Here’s a copy of the email I sent to AHPRA (it’s been in the public domain before now):

Dear AHPRA

As part of the consultation process, please follow the link below for a demonstration of how one arm of social media works

AHPRA on Twitter (with images, tweets)

I have found this conversation on twitter informative, thought-provoking, occasionally irreverent, often entertaining, and something that enhances (not risks) my understanding of what it is to be a health professional.

As you will see, health professionals are engaging with social media in a manner that does not conform with the draft guidelines. Health professionals are critiquing matters they find important, some are advertising their services, they don’t always hide their comments from the public (ie: their patients could read them), and are doing so in manner that is probably very similar to how they would interact in a tea room, at the nurses station or while attending a conference. That is the point I would like to make most strongly: social media is not different to real life, it is real life.

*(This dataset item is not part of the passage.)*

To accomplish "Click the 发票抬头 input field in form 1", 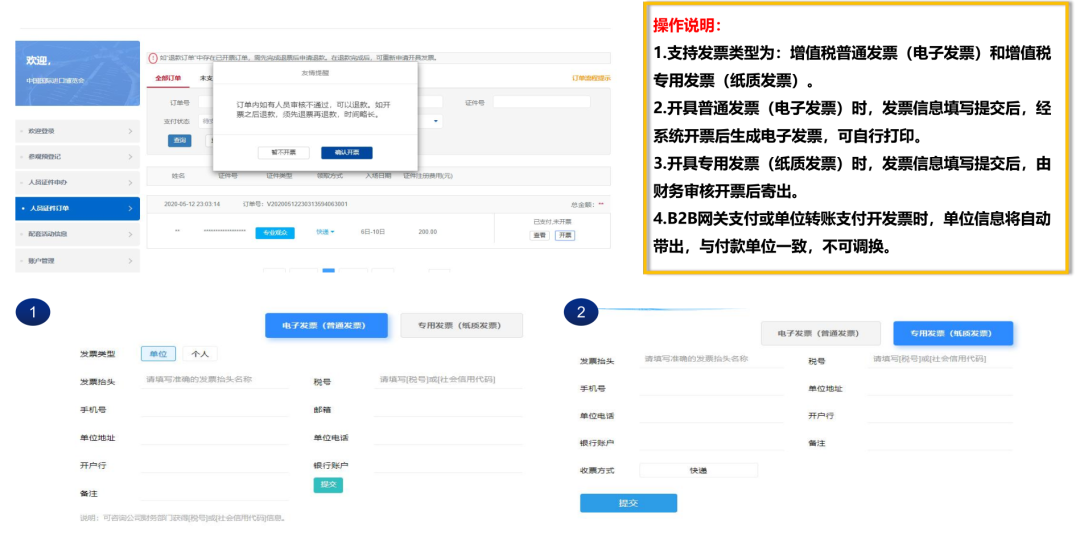I will (x=215, y=381).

Social media does not stand apart from real life anymore than the telephone, email or letter-writing does. Health professionals are trusted to go “behind the curtain” (both literally and metaphorically) when with people (aka patients) often at their most vulnerable time in life. Surely then, health professionals should expect to be trusted in the very public arena of social media.

I submit the suggestion that AHPRA should revisit the draft policy from a completely different standpoint. Acknowledge an assumption of professionalism whenever a health professional is representing themselves as such, and encourage health professionals to embrace the potential of emerging technologies, not fear them.

Paul McNamara

It is a pretty unsophisticated response compared to many of the other comments made. If you really want to get into the detail of what others were saying, follow the links in the Tweets collated on Storify. If you don’t want that level of detail, but still want to understand what all the fuss was about, just read this response from Phillip Darbyshire (07/09/12), which ends:

If AHPRA cannot support this movement [health professionals using social media] positively and enthusiastically, then it should at least have the grace and wisdom to step out of the way and do not obstruct it.

Ironically, AHPRA have motivated me to get more involved in SoMe than I would have otherwise. I found many like-minded people via this Twitter hashtag: #HCSMANZ and have been inspired to do more, not less, with SoMe. I hope AHPRA finds this creative, energetic, kind-of-geeky group worthwhile consulting with in future.

APHRA have sent an email acknowledging receipt of submission to the preliminary consultation paper on social media policy, and advise there will be a round of public consultation.

You Me We haven’t heard the last on this subject.